Russell T Davies has said the Don’t Say Gay movement in the US proves the LGBT community cannot relax about preserving its rights.
The screenwriter, whose credits include Doctor Who and It’s A Sin, said he could sense “danger in the air” and stressed the importance of telling LGBT stories on screen.
In March, the Republican governor of Florida, Ron DeSantis, signed a Bill into law that forbids instruction on sexual orientation and gender identity from pre-school to third grade, despite criticism that it marginalises LGBT people.
During an interview with former Great British Bake Off winner John Whaite for Metro.co.uk, Davies addressed the lack of “queer” people on TV and took aim at the Bill.
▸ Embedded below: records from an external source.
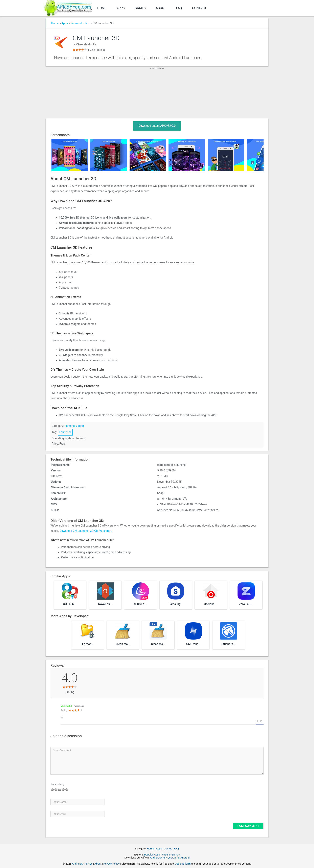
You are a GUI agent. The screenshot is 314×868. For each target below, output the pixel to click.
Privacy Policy (112, 864)
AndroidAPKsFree (82, 864)
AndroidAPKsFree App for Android (169, 858)
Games (140, 8)
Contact (199, 8)
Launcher (65, 432)
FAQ (179, 8)
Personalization (81, 23)
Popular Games (171, 855)
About (161, 8)
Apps (121, 8)
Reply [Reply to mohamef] (259, 721)
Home (102, 8)
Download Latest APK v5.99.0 (157, 126)
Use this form (183, 864)
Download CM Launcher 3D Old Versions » (86, 531)
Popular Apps (152, 855)
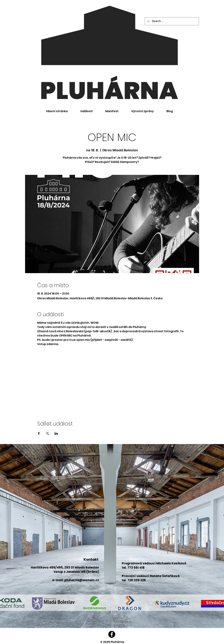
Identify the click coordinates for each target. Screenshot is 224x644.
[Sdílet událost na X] (47, 433)
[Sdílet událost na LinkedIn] (56, 433)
He said: “Well that’s the point, visibility.
“More and more, I think that people take offence, and become prejudiced without even realising, when they imagine that something from their childhood has been undermined.
“And specifically when a fundamental visual image is altered.
“Whether that’s your childhood notion of mum and dad, or Jesus and the apostles, or boy kissing girl.
“If you learnt it when you were one, then you get upset when it’s changed, even if that change is simply the harmless existence of something other.
“So that’s why we need more images, more visibility, for everyone, from the youngest age, so a wider, diverse world becomes more natural, more real, more accepted. More happy!”
Asked about his ambitions for LGBT rights, he added: “I think we need more and more, we’ve had thousands of years of straight stories, we’ve got a long way to go before we catch up.
“And there’s danger in the air.
“The Don’t Say Gay movement proves that we can’t relax.
“What happens in America, then comes here.”
Davies created the pioneering 1999 TV series Queer As Folk, which chronicled the lives of three gay men living in Manchester.
He is also returning as Doctor Who’s showrunner after departing the programme in 2009 and has cast Sex Education star Ncuti Gatwa in the lead role.